= Charles Hollis Jones =

American artist and furniture designer (1945–2026)

Charles Hollis Jones (July 18, 1945 – August 7, 2026) was an American artist and furniture designer. He is known for his use of acrylic and lucite.

==Life and career==
Jones was born in Bloomington, Indiana, on July 18, 1945. He founded CHJ Designs in 1961, at the age of sixteen, and moved to Los Angeles, California, in 1963. At the time, acrylic and plastic were not commonly used as a material for upscale furniture and art, but Jones began creating pieces for showrooms, such as Hudson-Rissman.

His work was well received. Frank Sinatra, Lucille Ball and Johnny Carson were among some of those to commission Jones to design pieces for their homes. An aging Tennessee Williams commissioned Jones to design a writing chair: the result was the Wisteria chair.

In the 1970s, Jones crafted his Edison Lamp. Using original Thomas Edison light bulbs, Jones created a lamp with steel and lucite to show the inner workings of Edison's original technology. It won him the California Design 11 Competition and special recognition from the German government.

His work has been featured in several museums, including the Norton Simon Museum in Pasadena, California.
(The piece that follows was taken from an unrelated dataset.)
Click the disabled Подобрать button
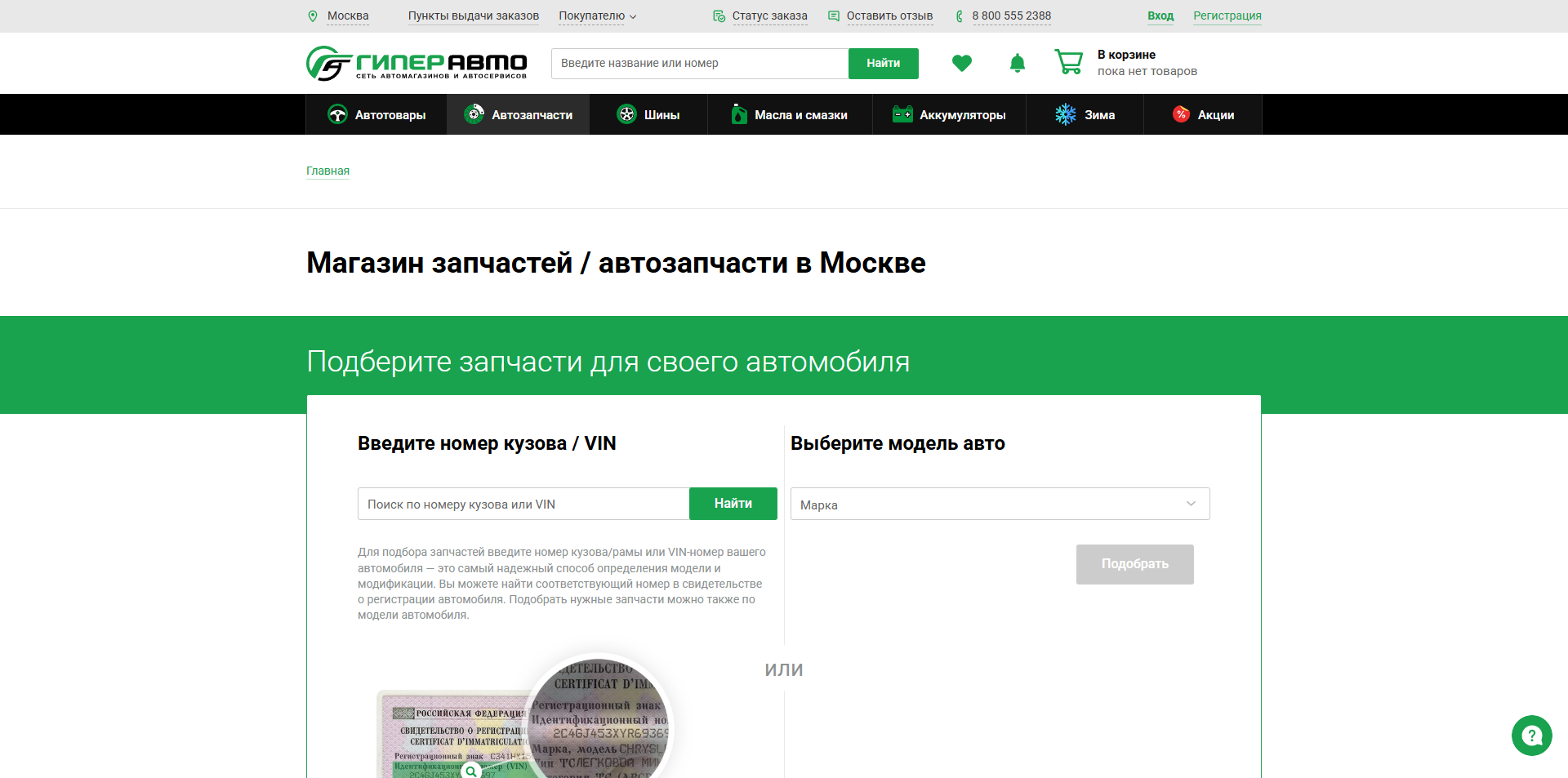Image resolution: width=1568 pixels, height=778 pixels. coord(1134,564)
The Los Angeles Times referred to him as a "pioneer in acrylic design." Jones lived in the Burbank area of Los Angeles and was still designing furniture and accessories. He designed awards, including the sculpture for the 2008 Golden Heart Award held at the Beverly Hills Hotel to honor Clancy Imislund for his contributions to the Midnight Mission.

Jones died on August 7, 2026, at the age of 81.